The length of each common block is measured in storage units, as described in section 5.1. In summary, integer, real, and logical items occupy one numeric storage unit each; complex and double precision items occupy two each. To maximise portability, character storage units are considered incommensurate with numerical storage units. For this reason character and non-character items cannot be mixed in the same common block.
In practice this often means that two common blocks are needed to hold a particular data structure: one for the character items and one for all the others. If, in the first example, it had been necessary for the plotting package to store a plot title this would have to appear in a separate common block such as:
COMMON /PLOTC/ TITLE CHARACTER TITLE*40 SAVE /PLOTC/
It is good practice to use related names for the blocks to indicate that the character and non-character items are used in conjunction.

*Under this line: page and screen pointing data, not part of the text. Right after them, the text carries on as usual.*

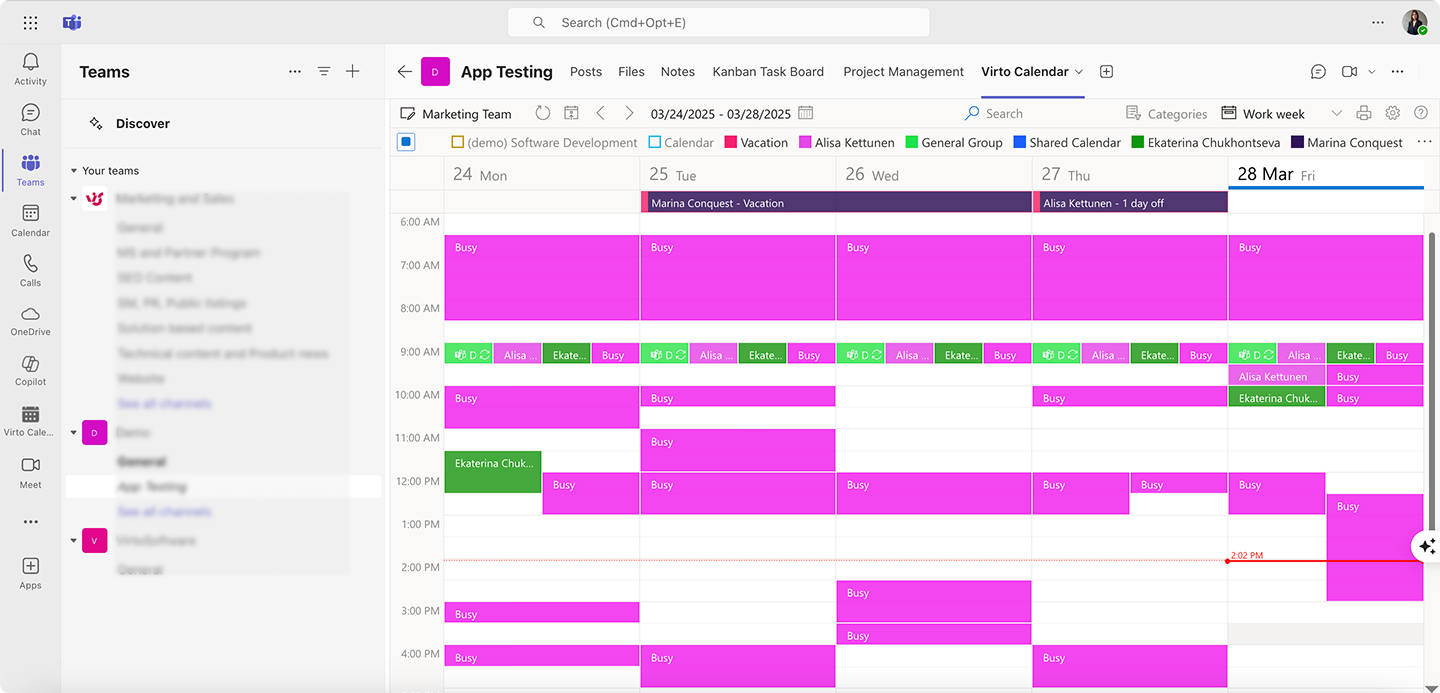1440x693 pixels.
Task: Collapse the Demo team in the sidebar
Action: (x=73, y=432)
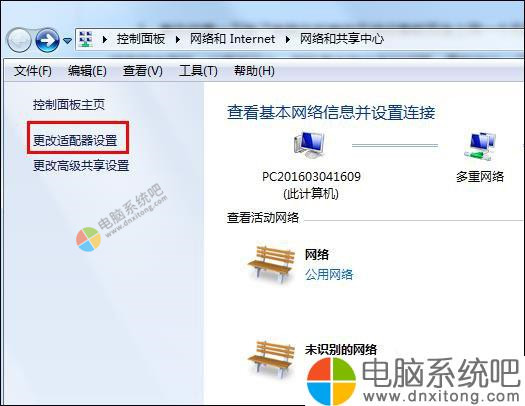Image resolution: width=525 pixels, height=406 pixels.
Task: Click the network icon in address bar
Action: coord(86,39)
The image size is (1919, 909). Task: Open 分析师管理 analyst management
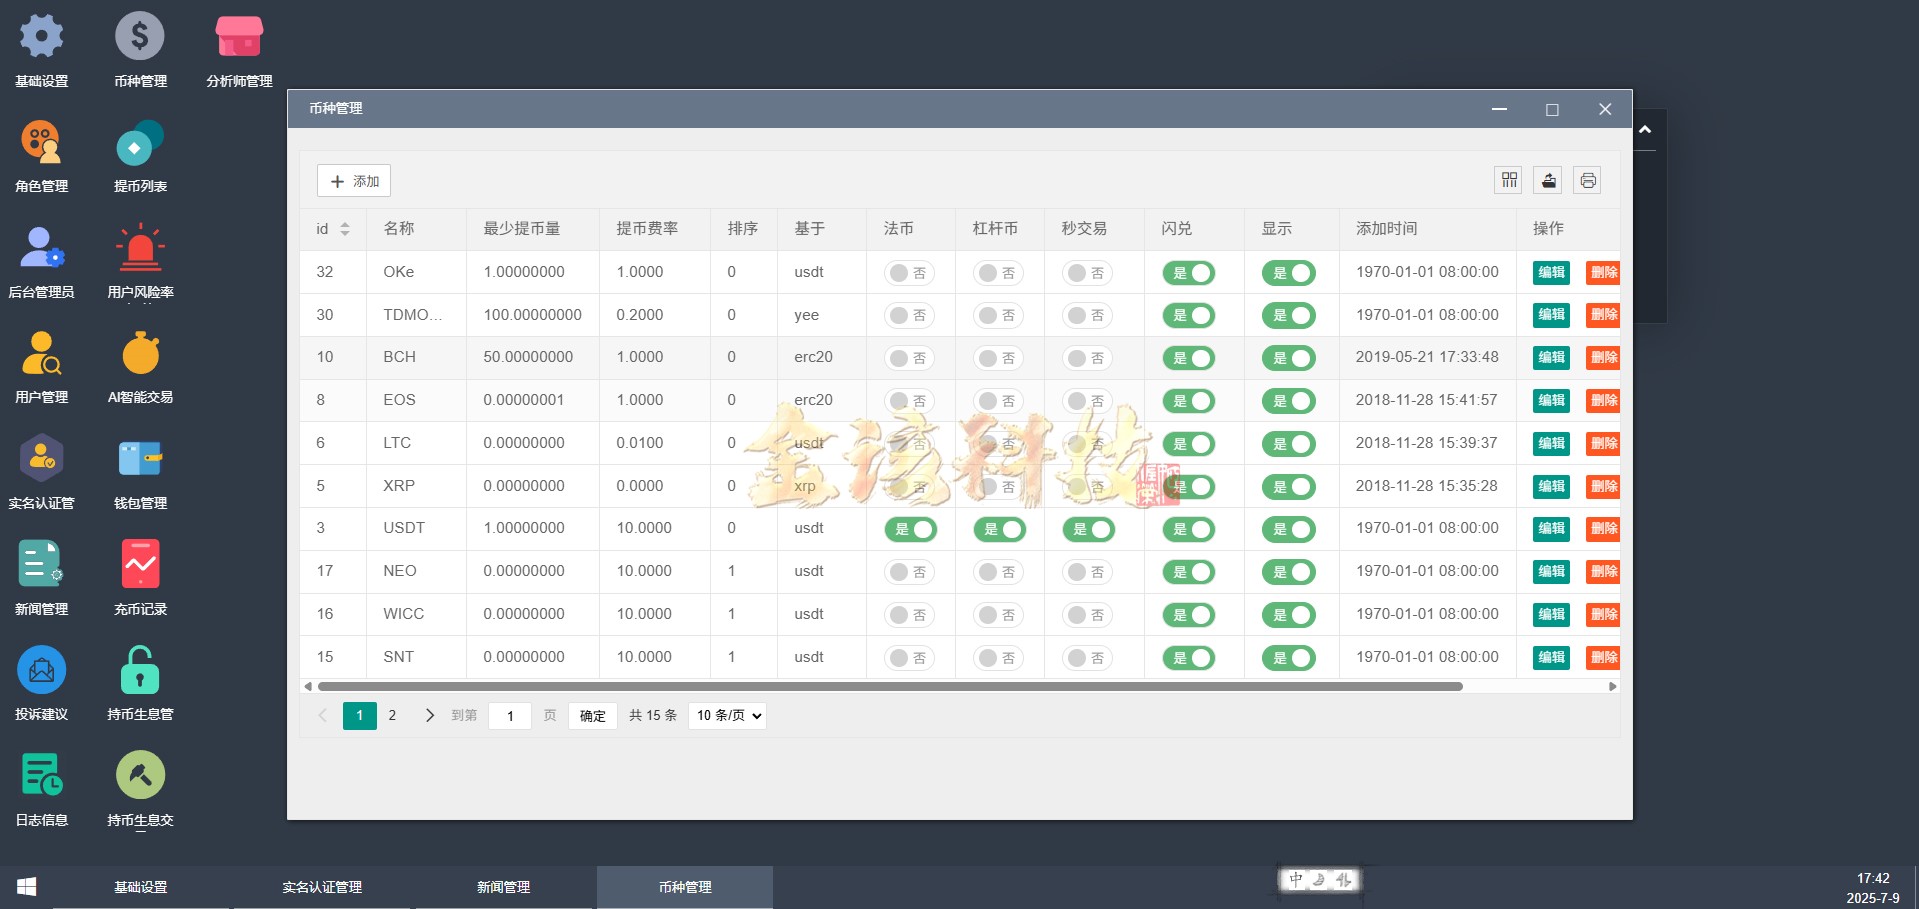(x=238, y=35)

The length of a named common block must be the same in each program unit in which it appears. Obviously the easiest way to ensure this is to make the common block contents identical in each program unit. Note, however, that there is no requirement for data types to match, or for them to be listed in any particular order, provided the items are not used for information transfer, and provided the total length of the block is the same in each case. Thus these common blocks are both 2000 numerical storage units in length:
COMMON /SAME/ G(1000) DOUBLE PRECISION G COMMON /SAME/ A, B, C, R(1997) REAL A, R LOGICAL B INTEGER C
Items in a common block are stored in consecutive memory locations. Unfortunately there a few computer systems which require double precision and complex items to be stored in even-numbered storage locations: these may find it hard to cope with blocks which contain a mixture of data types. Machines with this defect can nearly always be placated by arranging for all double precision and complex items to come at the beginning of each block.